NEW YORK (AP) — Lawyers for a man convicted of killing eight people along a Manhattan bike path say prosecutors are seeking “eye for an eye” justice by using tearful testimony from victims and their families to convince a jury to order death.
They asked the judge presiding over the of Sayfullo Saipov's trial to declare a mistrial over the issue.
“The government’s victim-impact evidence has been laden with emotional testimony, improper references to and characterizations of Mr. Saipov and his crime, and appeals to jurors’ emotions and sympathy for the victims and their plight," the lawyers wrote.
The request came late last week as the lawyers prepared to begin presenting evidence to support their arguments against the death penalty as early as Tuesday, when the trial resumes and prosecutors complete their presentation.
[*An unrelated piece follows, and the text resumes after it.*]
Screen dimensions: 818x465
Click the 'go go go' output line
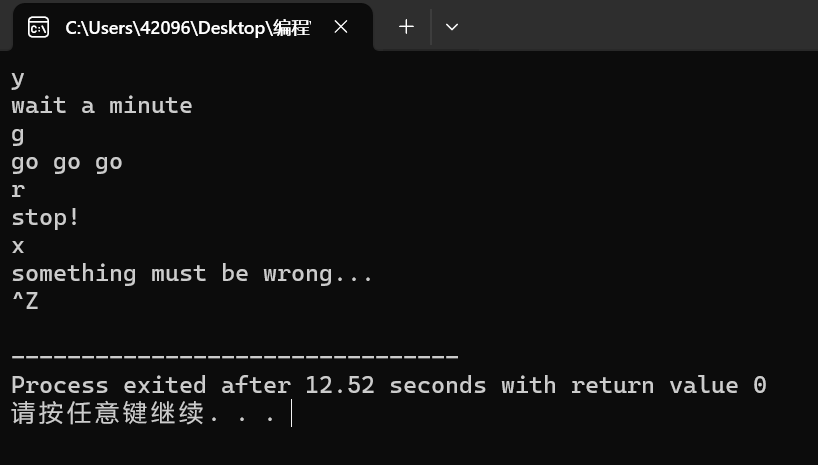point(67,162)
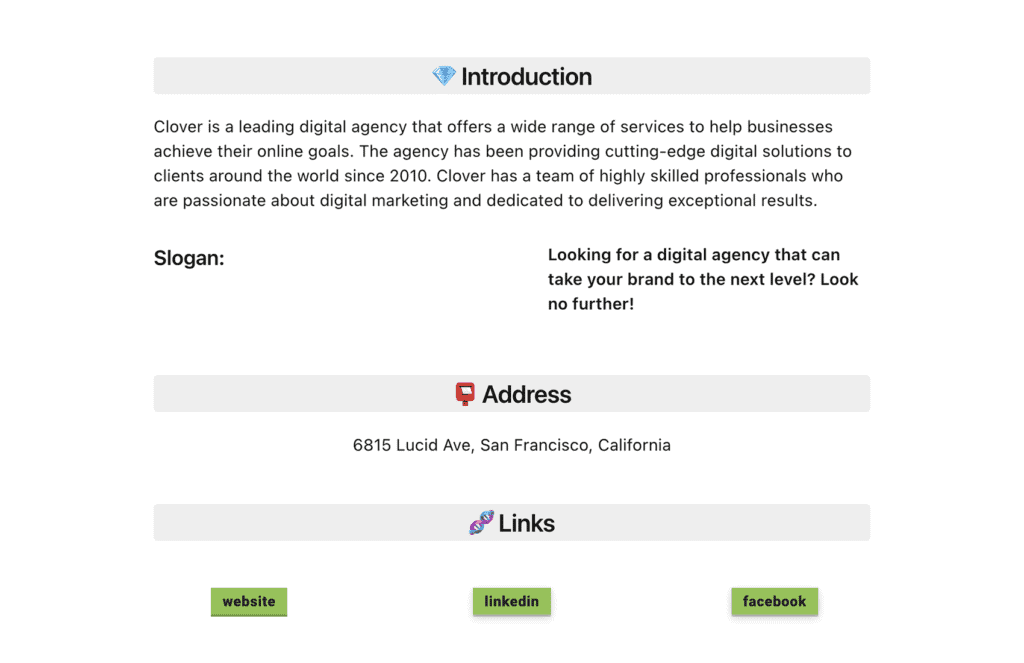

If any juror votes against death, Saipov will serve a life prison sentence.
Late Monday, prosecutors filed a response to the defense’s request for a mistrial, saying it was meritless and that emotional testimony by and about victims “does not approach, much less cross, the bounds of the law.”
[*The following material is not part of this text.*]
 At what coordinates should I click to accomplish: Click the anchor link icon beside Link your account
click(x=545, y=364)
They added: “The contested testimony did not offer opinions or characterizations of the crime, did not comment on the appropriate sentence, and did not — by any means — otherwise render the trial fundamentally unfair.”
Saipov, 35, last month of killing eight people and seriously injuring about 18 others Oct. 31, 2017, when he raced his rented truck onto a bike path in lower Manhattan along the West Side Highway. Arrested at the scene, he said he was supporting the Islamic State group.
The same jurors who heard numerous victims and family members of the dead tearfully testify before convicting Saipov have watched many others describe during the last week how their lives have been permanently altered by the terror attack. Some witnesses have testified twice.
Testimony did not occur Friday, when defense lawyers made their mistrial request, describing emotional testimony a day earlier as “the most forceful and evocative so far.”
They also made the unusual request of asking the judge to order that audio recordings of the court proceedings used solely by court stenographers to ensure transcripts are accurate and be preserved, presumably so an appeals court panel can hear the extent of the emotional testimony.
In their filing, defense lawyers cited some of Thursday's testimony, including by Belgian witness Alexander Naessens, whose wife, Ann-Laure Decadt, was killed.
He said his children “will never have their mother, never have the most important person in their life, never.”
“And as for me, you know, my life is ruined,” Naessens said.
Defense lawyers wrote that the testimony “transcended a mere description of pain and loss and all but urged jurors to end Mr. Saipov’s life because he had ended Ms. Decadt’s and ‘ruined' the lives of her husband and children.”
The defense lawyers also complained that prosecutors followed Naessens’ testimony by playing recorded jail phone calls between Saipov and his children in what they described as an obvious attempt to invite jurors “to exact revenge on Mr. Saipov for the sake of Ms. Decadt’s children.”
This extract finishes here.